### DIRECTIONS FOR THIS TASK
Would you copy all lines in the data that contain the word "computer"?

Dataset items
***

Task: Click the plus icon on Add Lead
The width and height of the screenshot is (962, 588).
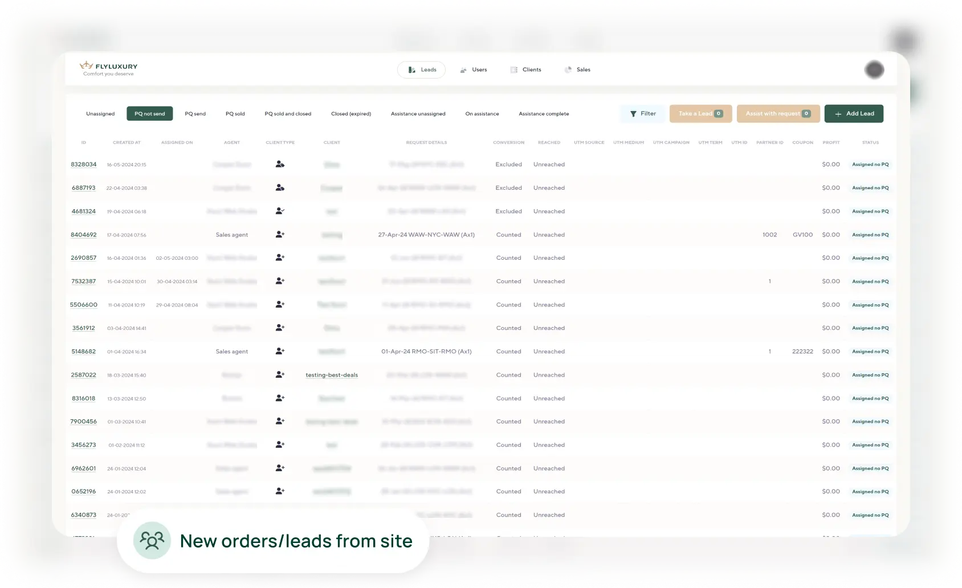Action: click(x=838, y=114)
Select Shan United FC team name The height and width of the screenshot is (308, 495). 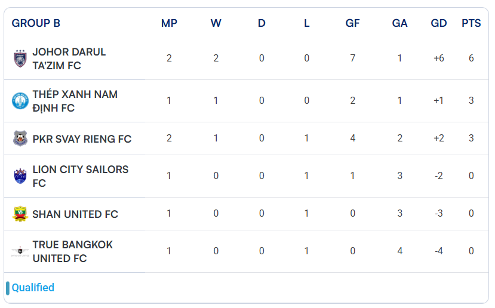75,214
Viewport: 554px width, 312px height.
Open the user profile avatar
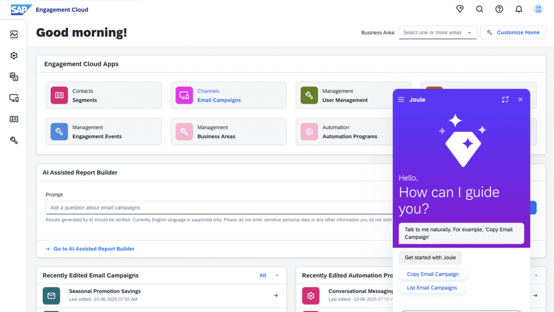click(538, 9)
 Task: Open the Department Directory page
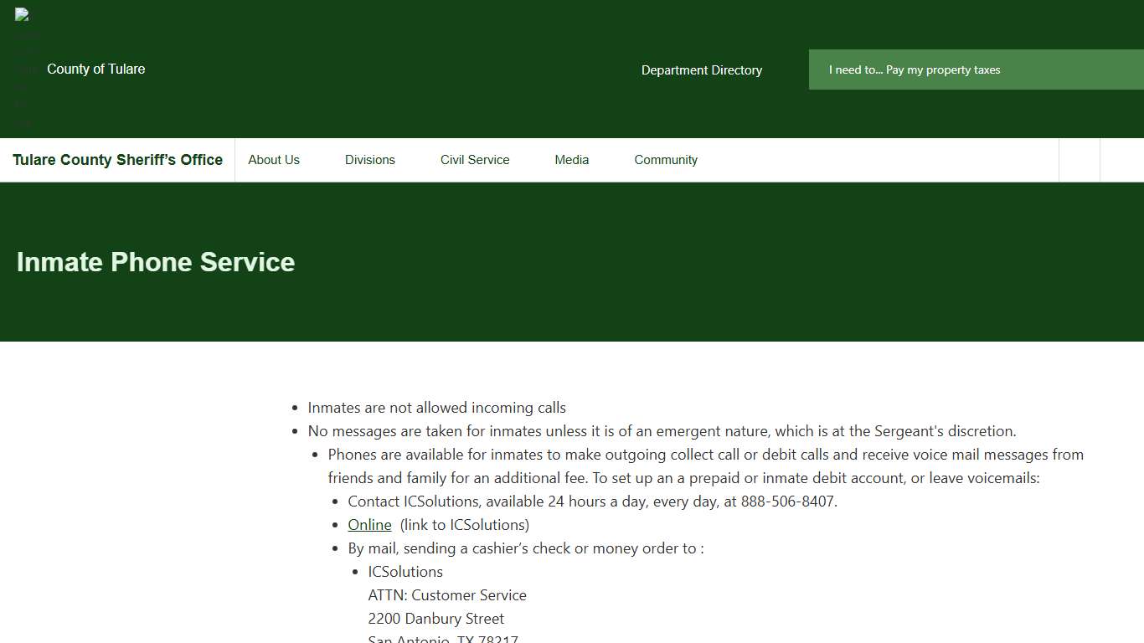click(x=701, y=70)
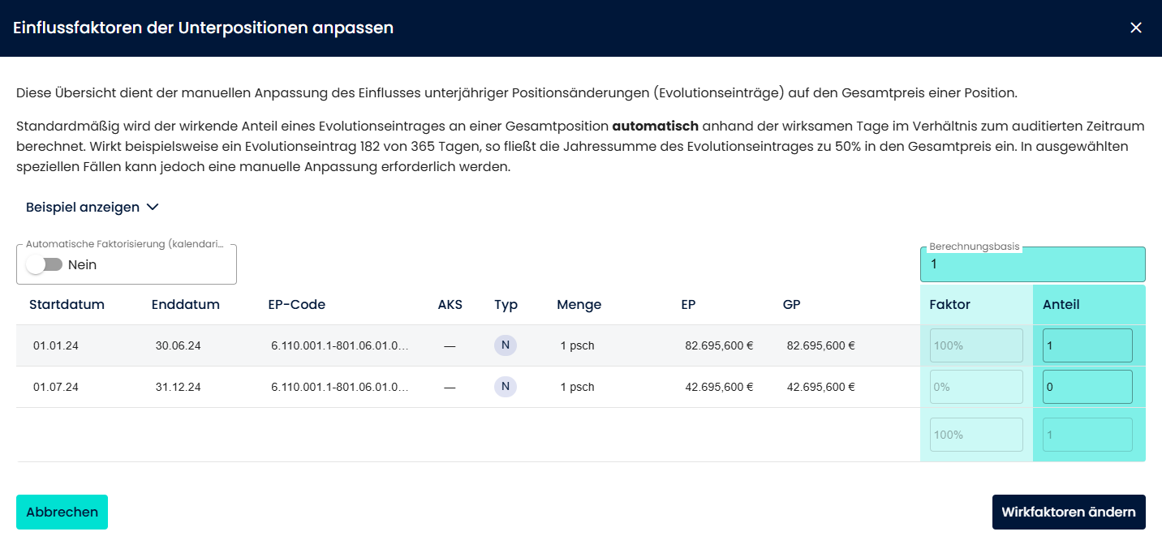Close the Einflussfaktoren dialog with X
The height and width of the screenshot is (536, 1162).
click(x=1135, y=28)
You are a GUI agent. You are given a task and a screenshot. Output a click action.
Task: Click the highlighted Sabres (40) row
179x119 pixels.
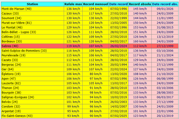click(90, 46)
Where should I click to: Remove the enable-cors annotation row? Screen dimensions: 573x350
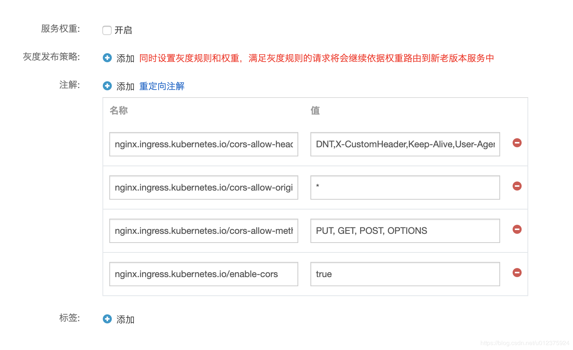click(517, 273)
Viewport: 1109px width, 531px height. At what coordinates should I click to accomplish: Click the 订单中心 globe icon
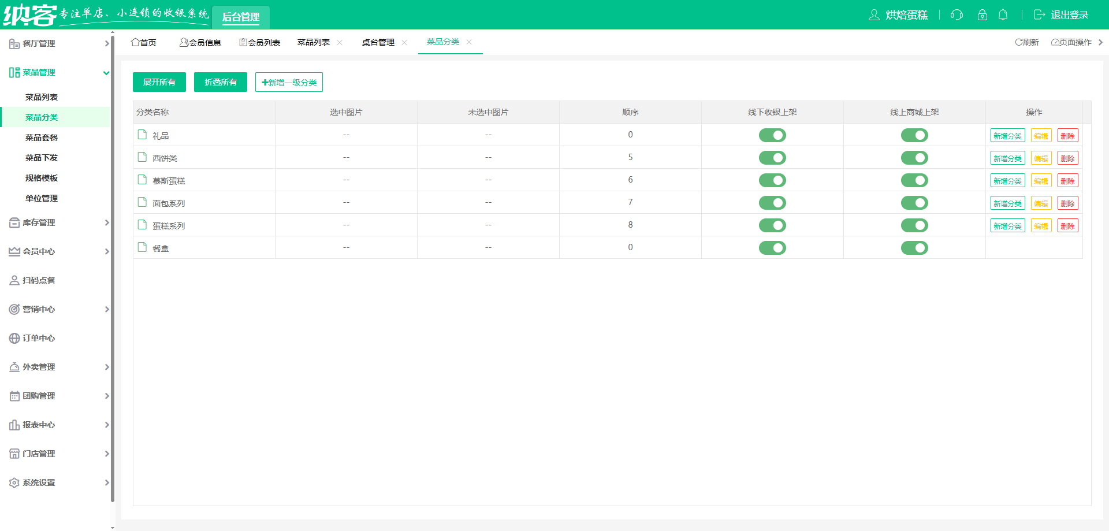click(x=14, y=338)
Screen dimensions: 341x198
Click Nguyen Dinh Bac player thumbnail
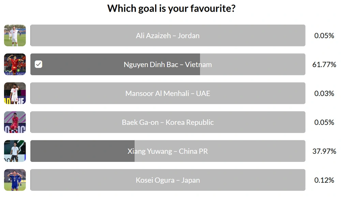pyautogui.click(x=15, y=64)
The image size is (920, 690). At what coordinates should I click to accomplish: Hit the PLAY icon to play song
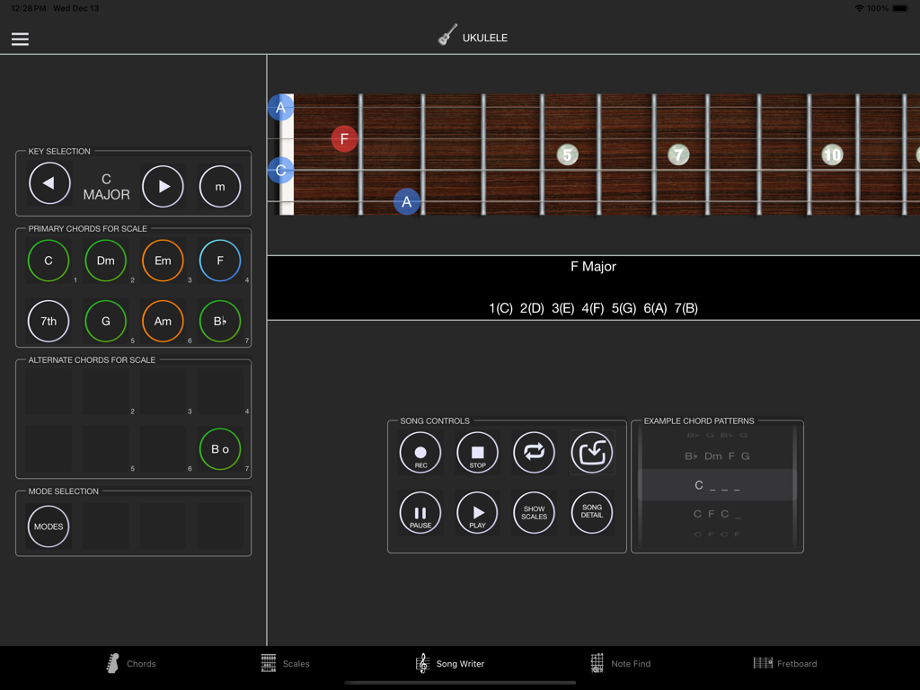coord(477,512)
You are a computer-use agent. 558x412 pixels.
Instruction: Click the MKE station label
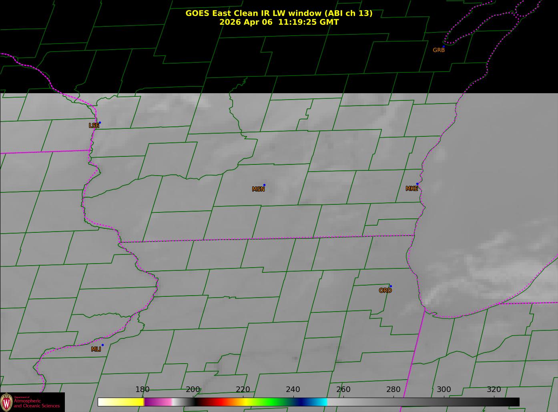click(411, 188)
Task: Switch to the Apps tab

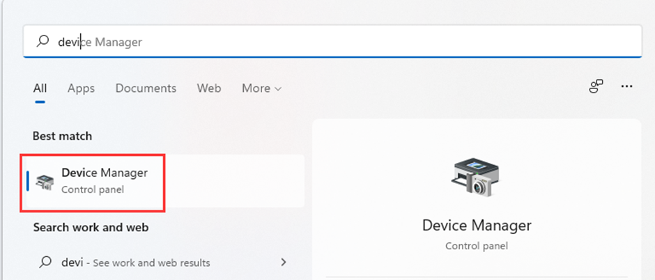Action: pos(81,88)
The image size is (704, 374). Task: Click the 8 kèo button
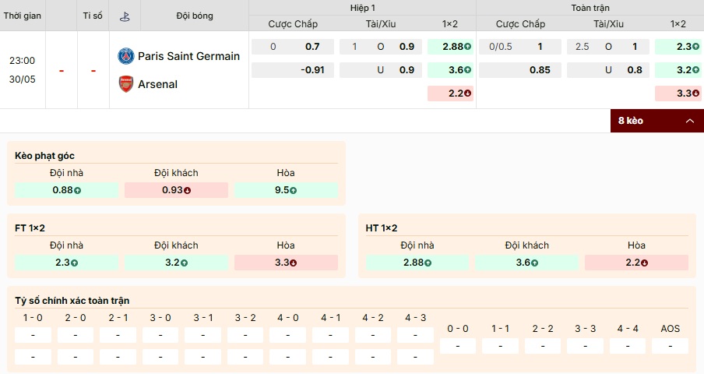(656, 121)
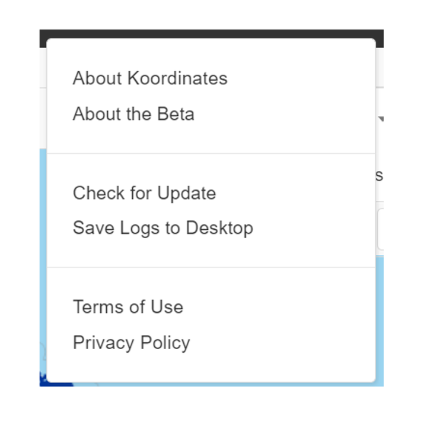
Task: Choose Check for Update
Action: pos(144,193)
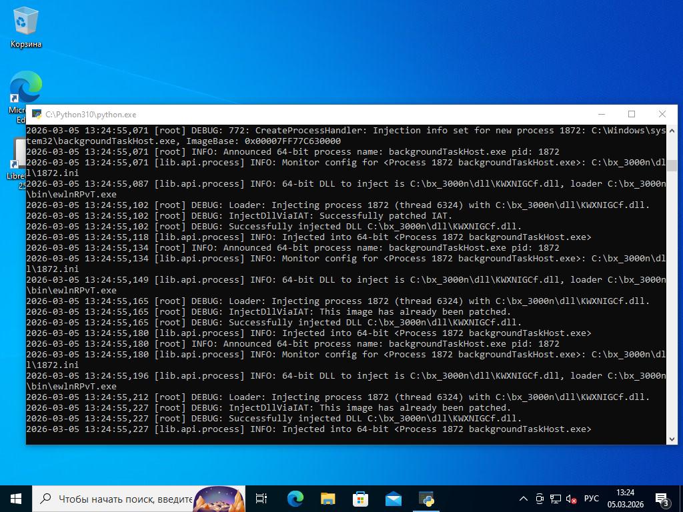Screen dimensions: 683x512
Task: Open Microsoft Store from the taskbar
Action: [360, 498]

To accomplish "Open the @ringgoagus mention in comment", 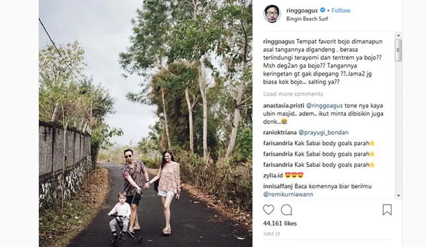I will (325, 105).
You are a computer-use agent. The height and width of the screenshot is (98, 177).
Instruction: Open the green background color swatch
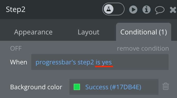(x=77, y=87)
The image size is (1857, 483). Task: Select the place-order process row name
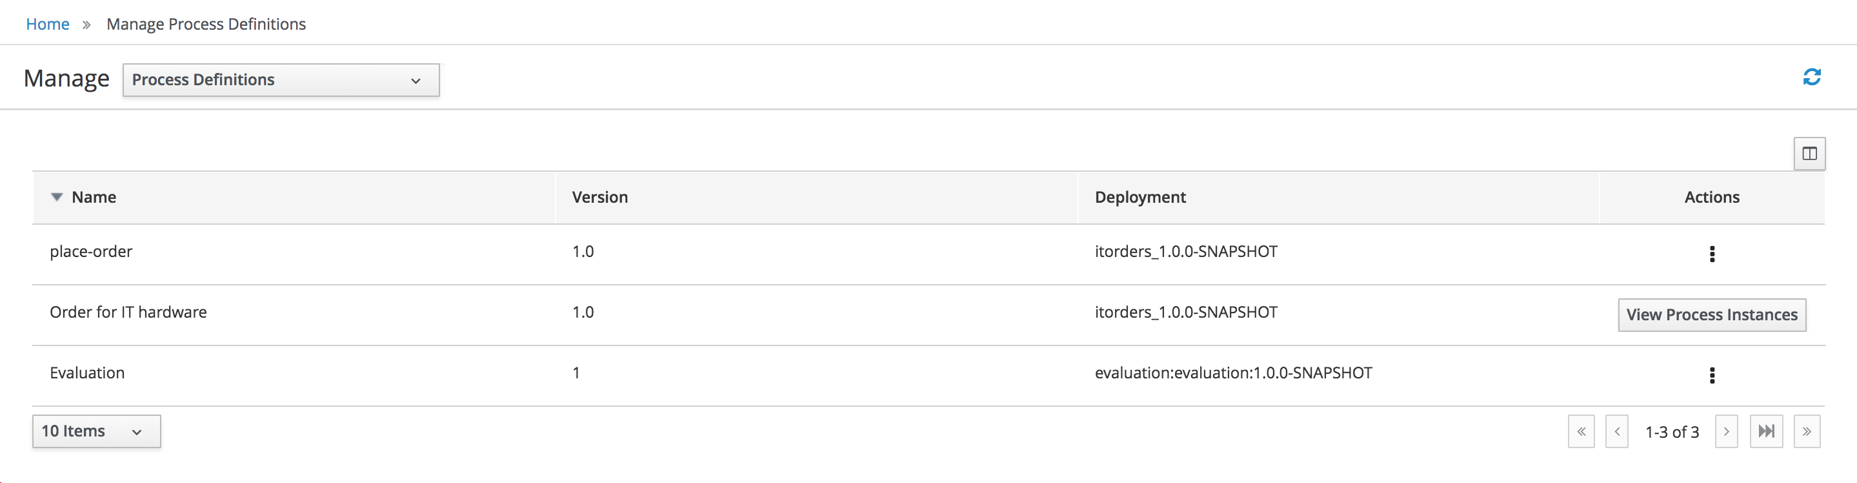click(x=91, y=252)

***

### WRITTEN ANSWER
You are a computer-use agent. 558x412 pixels.
You are a computer-use agent. The height and width of the screenshot is (98, 177).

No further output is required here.